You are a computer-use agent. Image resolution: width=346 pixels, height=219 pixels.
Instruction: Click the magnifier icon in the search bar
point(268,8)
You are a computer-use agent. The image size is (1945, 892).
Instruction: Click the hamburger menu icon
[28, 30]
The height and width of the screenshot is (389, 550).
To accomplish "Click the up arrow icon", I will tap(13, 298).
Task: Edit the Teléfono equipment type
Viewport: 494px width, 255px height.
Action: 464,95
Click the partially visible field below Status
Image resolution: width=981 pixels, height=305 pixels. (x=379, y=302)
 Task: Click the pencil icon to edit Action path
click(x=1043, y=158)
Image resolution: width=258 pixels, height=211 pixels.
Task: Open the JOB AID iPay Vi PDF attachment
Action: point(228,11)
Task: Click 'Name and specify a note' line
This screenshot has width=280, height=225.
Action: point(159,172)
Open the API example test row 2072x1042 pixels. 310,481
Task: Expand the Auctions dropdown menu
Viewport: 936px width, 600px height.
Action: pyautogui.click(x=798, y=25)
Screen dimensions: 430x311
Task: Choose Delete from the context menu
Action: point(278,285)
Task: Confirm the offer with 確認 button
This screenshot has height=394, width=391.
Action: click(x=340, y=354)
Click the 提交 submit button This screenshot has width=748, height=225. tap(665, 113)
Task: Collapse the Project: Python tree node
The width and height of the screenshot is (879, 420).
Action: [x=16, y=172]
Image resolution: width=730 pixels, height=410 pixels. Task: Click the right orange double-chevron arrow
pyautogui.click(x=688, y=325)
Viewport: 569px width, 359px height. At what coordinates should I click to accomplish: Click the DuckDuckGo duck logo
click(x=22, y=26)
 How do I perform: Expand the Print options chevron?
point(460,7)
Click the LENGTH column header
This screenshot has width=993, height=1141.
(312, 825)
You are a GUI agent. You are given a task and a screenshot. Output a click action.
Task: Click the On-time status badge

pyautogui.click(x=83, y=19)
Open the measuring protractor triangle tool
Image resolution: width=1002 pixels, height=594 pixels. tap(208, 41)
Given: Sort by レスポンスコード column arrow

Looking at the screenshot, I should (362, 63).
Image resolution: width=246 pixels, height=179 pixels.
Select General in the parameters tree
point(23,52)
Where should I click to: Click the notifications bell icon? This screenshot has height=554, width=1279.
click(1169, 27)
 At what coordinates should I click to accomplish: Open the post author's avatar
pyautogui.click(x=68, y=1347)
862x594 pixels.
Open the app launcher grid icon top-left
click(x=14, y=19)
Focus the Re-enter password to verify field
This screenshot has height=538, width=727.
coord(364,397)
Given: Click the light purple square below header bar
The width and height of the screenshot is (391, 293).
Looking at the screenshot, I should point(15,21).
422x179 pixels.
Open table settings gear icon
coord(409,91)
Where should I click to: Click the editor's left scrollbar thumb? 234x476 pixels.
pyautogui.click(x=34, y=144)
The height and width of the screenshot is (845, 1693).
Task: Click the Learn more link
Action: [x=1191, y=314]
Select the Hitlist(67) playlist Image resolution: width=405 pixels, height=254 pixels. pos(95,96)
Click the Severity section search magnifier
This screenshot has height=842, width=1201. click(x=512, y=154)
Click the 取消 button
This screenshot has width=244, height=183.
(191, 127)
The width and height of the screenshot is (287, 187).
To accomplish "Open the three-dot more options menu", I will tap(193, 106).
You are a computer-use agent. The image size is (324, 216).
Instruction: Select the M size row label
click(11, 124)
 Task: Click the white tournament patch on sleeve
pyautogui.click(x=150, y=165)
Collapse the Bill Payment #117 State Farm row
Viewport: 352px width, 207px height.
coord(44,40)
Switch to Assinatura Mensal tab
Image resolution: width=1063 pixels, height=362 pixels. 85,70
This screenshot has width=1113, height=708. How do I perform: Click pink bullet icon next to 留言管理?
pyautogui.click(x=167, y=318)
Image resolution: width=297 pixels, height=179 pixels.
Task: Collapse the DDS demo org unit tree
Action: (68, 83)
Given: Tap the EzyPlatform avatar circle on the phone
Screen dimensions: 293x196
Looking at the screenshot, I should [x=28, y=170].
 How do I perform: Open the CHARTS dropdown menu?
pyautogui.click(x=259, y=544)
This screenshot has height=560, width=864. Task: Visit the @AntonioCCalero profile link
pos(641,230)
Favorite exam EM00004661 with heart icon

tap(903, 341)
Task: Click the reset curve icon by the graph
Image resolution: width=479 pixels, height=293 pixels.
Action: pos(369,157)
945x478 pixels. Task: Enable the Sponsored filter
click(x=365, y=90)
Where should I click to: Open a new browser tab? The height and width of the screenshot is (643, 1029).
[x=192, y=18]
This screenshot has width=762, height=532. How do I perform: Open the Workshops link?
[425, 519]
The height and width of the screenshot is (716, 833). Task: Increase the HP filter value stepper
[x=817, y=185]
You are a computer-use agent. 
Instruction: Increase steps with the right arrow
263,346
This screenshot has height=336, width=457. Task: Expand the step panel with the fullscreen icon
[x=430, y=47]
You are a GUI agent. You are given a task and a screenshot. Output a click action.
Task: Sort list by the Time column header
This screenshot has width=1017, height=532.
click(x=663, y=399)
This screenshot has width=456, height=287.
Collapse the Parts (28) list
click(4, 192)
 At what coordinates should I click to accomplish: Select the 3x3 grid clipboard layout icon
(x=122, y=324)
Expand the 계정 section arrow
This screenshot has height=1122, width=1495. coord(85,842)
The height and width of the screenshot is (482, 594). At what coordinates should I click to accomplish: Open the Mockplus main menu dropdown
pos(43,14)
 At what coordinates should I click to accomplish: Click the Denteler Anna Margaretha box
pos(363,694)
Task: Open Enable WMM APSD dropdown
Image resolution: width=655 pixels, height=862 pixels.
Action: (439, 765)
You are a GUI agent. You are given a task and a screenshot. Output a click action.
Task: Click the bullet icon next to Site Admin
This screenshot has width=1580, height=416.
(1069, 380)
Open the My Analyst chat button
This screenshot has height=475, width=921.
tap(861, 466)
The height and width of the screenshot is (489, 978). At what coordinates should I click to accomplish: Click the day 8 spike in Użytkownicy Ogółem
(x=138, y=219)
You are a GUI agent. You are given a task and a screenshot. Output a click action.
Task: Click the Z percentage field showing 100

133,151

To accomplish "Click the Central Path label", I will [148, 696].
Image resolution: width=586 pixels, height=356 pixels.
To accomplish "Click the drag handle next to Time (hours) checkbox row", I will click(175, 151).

### What the exercise asks:
Copy the listing above word for word, from beginning to end.

### Completed task:
You are a computer-use agent. Image resolution: width=346 pixels, height=219 pixels.
Instruction: Click the magnifier icon in the search bar
point(268,8)
You are a computer-use agent. The image size is (1945, 892).
Instruction: Click the hamburger menu icon
[28, 30]
The height and width of the screenshot is (389, 550).
To accomplish "Click the up arrow icon", I will tap(13, 298).
Task: Edit the Teléfono equipment type
Viewport: 494px width, 255px height.
Action: 464,95
Click the partially visible field below Status
Image resolution: width=981 pixels, height=305 pixels. (x=379, y=302)
 Task: Click the pencil icon to edit Action path
click(x=1043, y=158)
Image resolution: width=258 pixels, height=211 pixels.
Task: Open the JOB AID iPay Vi PDF attachment
Action: point(228,11)
Task: Click 'Name and specify a note' line
This screenshot has width=280, height=225.
Action: point(159,172)
Open the API example test row 2072x1042 pixels. 310,481
Task: Expand the Auctions dropdown menu
Viewport: 936px width, 600px height.
Action: pyautogui.click(x=798, y=25)
Screen dimensions: 430x311
Task: Choose Delete from the context menu
Action: point(278,285)
Task: Confirm the offer with 確認 button
This screenshot has height=394, width=391.
Action: click(x=340, y=354)
Click the 提交 submit button This screenshot has width=748, height=225. tap(665, 113)
Task: Collapse the Project: Python tree node
The width and height of the screenshot is (879, 420).
Action: [x=16, y=172]
Image resolution: width=730 pixels, height=410 pixels. Task: Click the right orange double-chevron arrow
pyautogui.click(x=688, y=325)
Viewport: 569px width, 359px height. At what coordinates should I click to accomplish: Click the DuckDuckGo duck logo
click(x=22, y=26)
 How do I perform: Expand the Print options chevron?
point(460,7)
Click the LENGTH column header
This screenshot has width=993, height=1141.
(312, 825)
You are a GUI agent. You are given a task and a screenshot. Output a click action.
Task: Click the On-time status badge

pyautogui.click(x=83, y=19)
Open the measuring protractor triangle tool
Image resolution: width=1002 pixels, height=594 pixels. tap(208, 41)
Given: Sort by レスポンスコード column arrow

Looking at the screenshot, I should (362, 63).
Image resolution: width=246 pixels, height=179 pixels.
Select General in the parameters tree
point(23,52)
Where should I click to: Click the notifications bell icon? This screenshot has height=554, width=1279.
click(1169, 27)
 At what coordinates should I click to accomplish: Open the post author's avatar
pyautogui.click(x=68, y=1347)
862x594 pixels.
Open the app launcher grid icon top-left
click(x=14, y=19)
Focus the Re-enter password to verify field
This screenshot has height=538, width=727.
coord(364,397)
Given: Click the light purple square below header bar
The width and height of the screenshot is (391, 293).
Looking at the screenshot, I should point(15,21).
422x179 pixels.
Open table settings gear icon
coord(409,91)
Where should I click to: Click the editor's left scrollbar thumb? 234x476 pixels.
pyautogui.click(x=34, y=144)
The height and width of the screenshot is (845, 1693).
Task: Click the Learn more link
Action: [x=1191, y=314]
Select the Hitlist(67) playlist Image resolution: width=405 pixels, height=254 pixels. pos(95,96)
Click the Severity section search magnifier
This screenshot has height=842, width=1201. click(x=512, y=154)
Click the 取消 button
This screenshot has width=244, height=183.
(191, 127)
The width and height of the screenshot is (287, 187).
To accomplish "Open the three-dot more options menu", I will tap(193, 106).
You are a computer-use agent. The image size is (324, 216).
Instruction: Select the M size row label
click(11, 124)
 Task: Click the white tournament patch on sleeve
pyautogui.click(x=150, y=165)
Collapse the Bill Payment #117 State Farm row
Viewport: 352px width, 207px height.
coord(44,40)
Switch to Assinatura Mensal tab
Image resolution: width=1063 pixels, height=362 pixels. 85,70
This screenshot has width=1113, height=708. How do I perform: Click pink bullet icon next to 留言管理?
pyautogui.click(x=167, y=318)
Image resolution: width=297 pixels, height=179 pixels.
Task: Collapse the DDS demo org unit tree
Action: (68, 83)
Given: Tap the EzyPlatform avatar circle on the phone
Screen dimensions: 293x196
Looking at the screenshot, I should [x=28, y=170].
 How do I perform: Open the CHARTS dropdown menu?
pyautogui.click(x=259, y=544)
This screenshot has height=560, width=864. Task: Visit the @AntonioCCalero profile link
pos(641,230)
Favorite exam EM00004661 with heart icon

tap(903, 341)
Task: Click the reset curve icon by the graph
Image resolution: width=479 pixels, height=293 pixels.
Action: pos(369,157)
945x478 pixels. Task: Enable the Sponsored filter
click(x=365, y=90)
Where should I click to: Open a new browser tab? The height and width of the screenshot is (643, 1029).
[x=192, y=18]
This screenshot has width=762, height=532. How do I perform: Open the Workshops link?
[425, 519]
The height and width of the screenshot is (716, 833). Task: Increase the HP filter value stepper
[x=817, y=185]
You are a computer-use agent. 
Instruction: Increase steps with the right arrow
263,346
This screenshot has height=336, width=457. Task: Expand the step panel with the fullscreen icon
[x=430, y=47]
You are a GUI agent. You are given a task and a screenshot. Output a click action.
Task: Sort list by the Time column header
This screenshot has width=1017, height=532.
click(x=663, y=399)
This screenshot has width=456, height=287.
Collapse the Parts (28) list
click(4, 192)
 At what coordinates should I click to accomplish: Select the 3x3 grid clipboard layout icon
(x=122, y=324)
Expand the 계정 section arrow
This screenshot has height=1122, width=1495. coord(85,842)
The height and width of the screenshot is (482, 594). At what coordinates should I click to accomplish: Open the Mockplus main menu dropdown
pos(43,14)
 At what coordinates should I click to accomplish: Click the Denteler Anna Margaretha box
pos(363,694)
Task: Open Enable WMM APSD dropdown
Image resolution: width=655 pixels, height=862 pixels.
Action: (439, 765)
You are a GUI agent. You are given a task and a screenshot. Output a click action.
Task: Click the bullet icon next to Site Admin
This screenshot has width=1580, height=416.
(1069, 380)
Open the My Analyst chat button
This screenshot has height=475, width=921.
tap(861, 466)
The height and width of the screenshot is (489, 978). At what coordinates should I click to accomplish: Click the day 8 spike in Użytkownicy Ogółem
(x=138, y=219)
You are a GUI agent. You are given a task and a screenshot. Output a click action.
Task: Click the Z percentage field showing 100

133,151

To accomplish "Click the Central Path label", I will [148, 696].
Image resolution: width=586 pixels, height=356 pixels.
To accomplish "Click the drag handle next to Time (hours) checkbox row", I will click(175, 151).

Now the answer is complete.